▶ **DATA FOR REVIEW**:

..............................

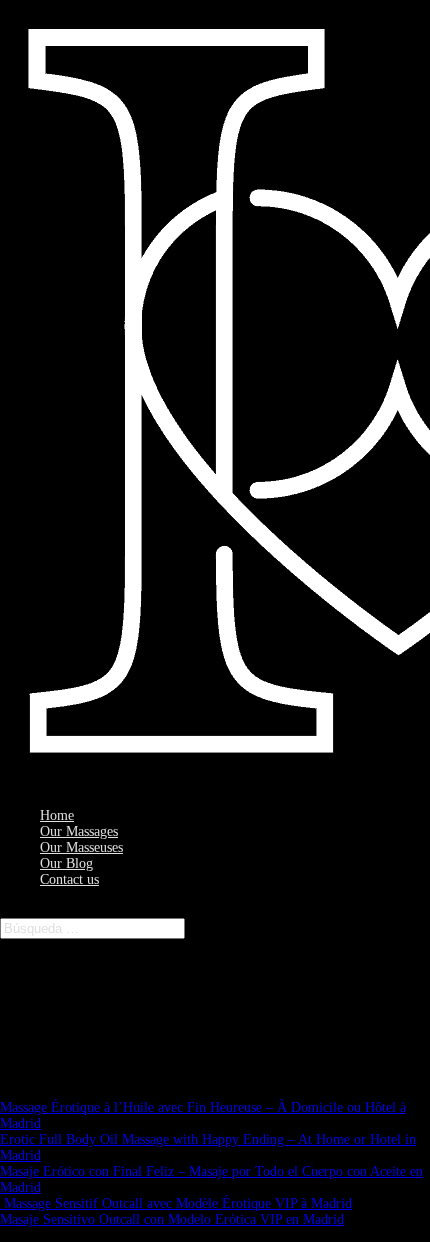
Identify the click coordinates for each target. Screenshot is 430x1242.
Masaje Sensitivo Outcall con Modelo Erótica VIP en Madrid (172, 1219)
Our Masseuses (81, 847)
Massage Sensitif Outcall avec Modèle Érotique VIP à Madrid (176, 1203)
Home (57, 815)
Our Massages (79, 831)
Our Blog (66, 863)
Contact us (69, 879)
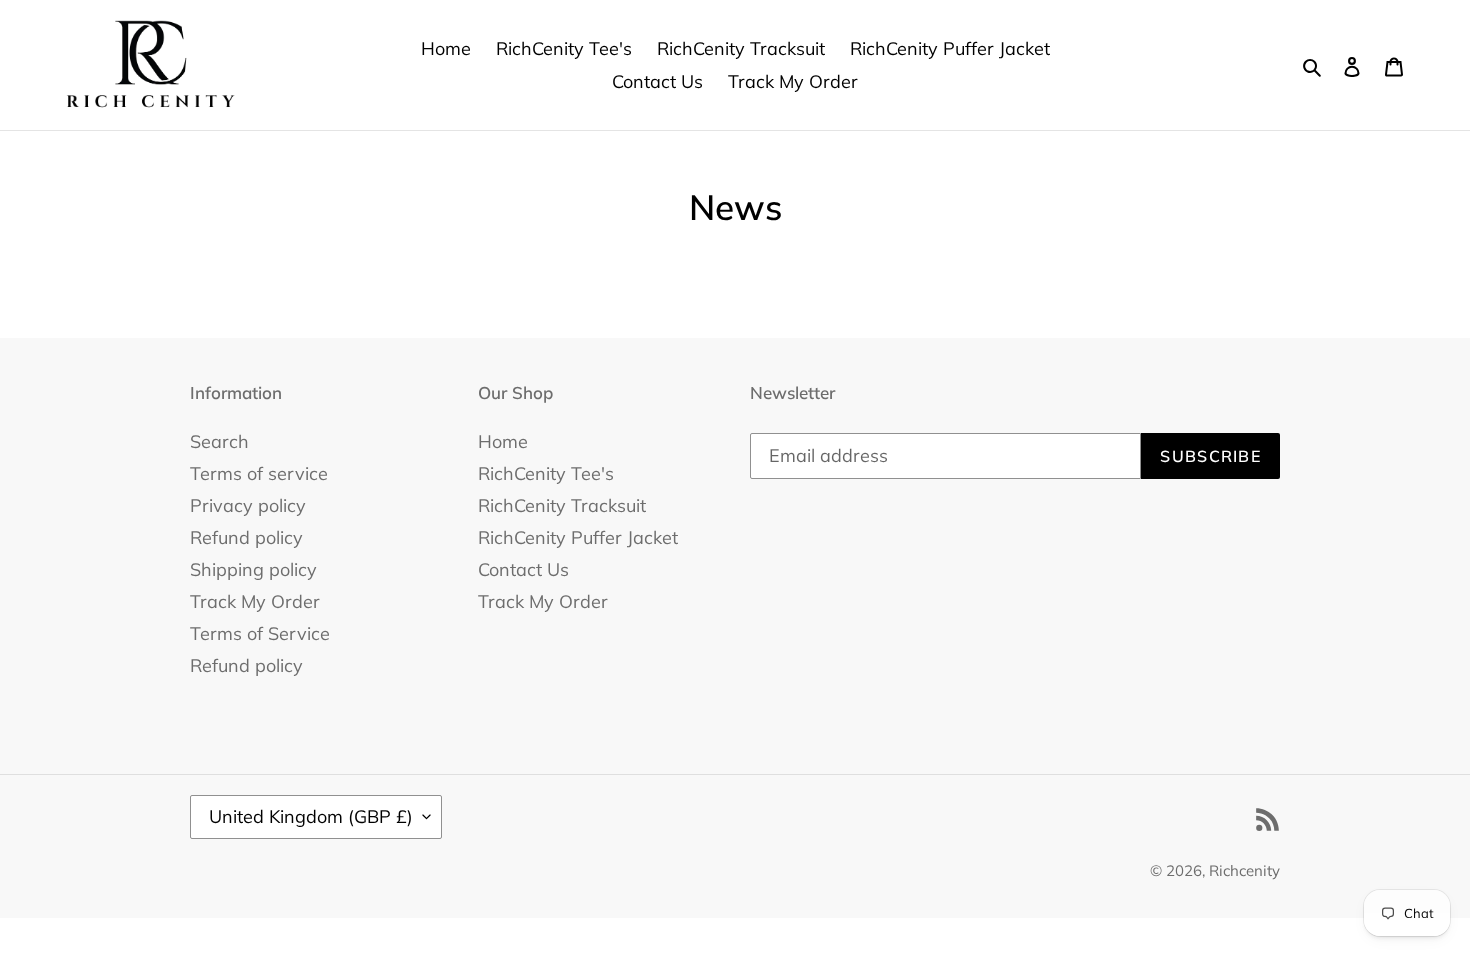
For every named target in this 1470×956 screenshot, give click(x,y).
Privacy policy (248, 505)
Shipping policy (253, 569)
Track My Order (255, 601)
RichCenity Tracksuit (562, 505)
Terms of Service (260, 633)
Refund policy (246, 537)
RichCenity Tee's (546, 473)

..............................

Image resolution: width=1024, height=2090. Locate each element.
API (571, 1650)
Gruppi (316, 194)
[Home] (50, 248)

..............................

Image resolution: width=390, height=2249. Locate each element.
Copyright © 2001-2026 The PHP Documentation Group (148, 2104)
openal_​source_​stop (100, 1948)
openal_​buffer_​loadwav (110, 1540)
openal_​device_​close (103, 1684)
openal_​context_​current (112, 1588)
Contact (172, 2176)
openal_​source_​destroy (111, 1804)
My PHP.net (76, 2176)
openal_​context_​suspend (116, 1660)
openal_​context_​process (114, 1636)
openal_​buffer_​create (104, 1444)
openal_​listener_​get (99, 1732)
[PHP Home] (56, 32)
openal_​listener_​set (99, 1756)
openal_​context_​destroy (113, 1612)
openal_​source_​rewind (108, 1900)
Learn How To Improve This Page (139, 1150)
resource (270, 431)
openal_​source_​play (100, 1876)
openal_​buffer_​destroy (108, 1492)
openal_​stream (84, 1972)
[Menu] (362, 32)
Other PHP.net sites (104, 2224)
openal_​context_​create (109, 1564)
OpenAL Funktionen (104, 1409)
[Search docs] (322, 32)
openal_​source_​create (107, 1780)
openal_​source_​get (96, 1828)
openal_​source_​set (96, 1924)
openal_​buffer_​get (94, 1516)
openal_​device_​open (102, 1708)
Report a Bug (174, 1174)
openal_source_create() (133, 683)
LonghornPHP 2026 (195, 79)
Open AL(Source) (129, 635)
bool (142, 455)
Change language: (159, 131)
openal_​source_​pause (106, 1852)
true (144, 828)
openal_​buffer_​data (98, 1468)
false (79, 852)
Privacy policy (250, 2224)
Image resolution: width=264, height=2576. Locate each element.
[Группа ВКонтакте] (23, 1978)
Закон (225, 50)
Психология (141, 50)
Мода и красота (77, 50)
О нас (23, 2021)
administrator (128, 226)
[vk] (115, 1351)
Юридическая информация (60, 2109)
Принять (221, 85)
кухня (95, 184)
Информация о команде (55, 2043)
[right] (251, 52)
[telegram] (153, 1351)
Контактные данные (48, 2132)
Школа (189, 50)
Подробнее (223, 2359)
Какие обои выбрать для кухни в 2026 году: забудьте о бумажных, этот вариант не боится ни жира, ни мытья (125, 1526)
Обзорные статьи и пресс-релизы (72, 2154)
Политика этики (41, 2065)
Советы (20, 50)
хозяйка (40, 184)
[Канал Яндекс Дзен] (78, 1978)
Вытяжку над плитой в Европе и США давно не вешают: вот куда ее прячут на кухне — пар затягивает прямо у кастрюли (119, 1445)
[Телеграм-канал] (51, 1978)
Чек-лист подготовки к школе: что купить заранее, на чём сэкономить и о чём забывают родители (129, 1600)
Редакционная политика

..............................

▶ **PROBLEM**: Where the data above reaches the line holding "[Канал Яндекс Дзен] (78, 1978)", begin printing, and stop after the line holding "Редакционная политика". Each line must be reproduced exactly, with nothing else added.

▶ **SOLVED PROBLEM**:
[Канал Яндекс Дзен] (78, 1978)
Вытяжку над плитой в Европе и США давно не вешают: вот куда ее прячут на кухне — пар затягивает прямо у кастрюли (119, 1445)
[Телеграм-канал] (51, 1978)
Чек-лист подготовки к школе: что купить заранее, на чём сэкономить и о чём забывают родители (129, 1600)
Редакционная политика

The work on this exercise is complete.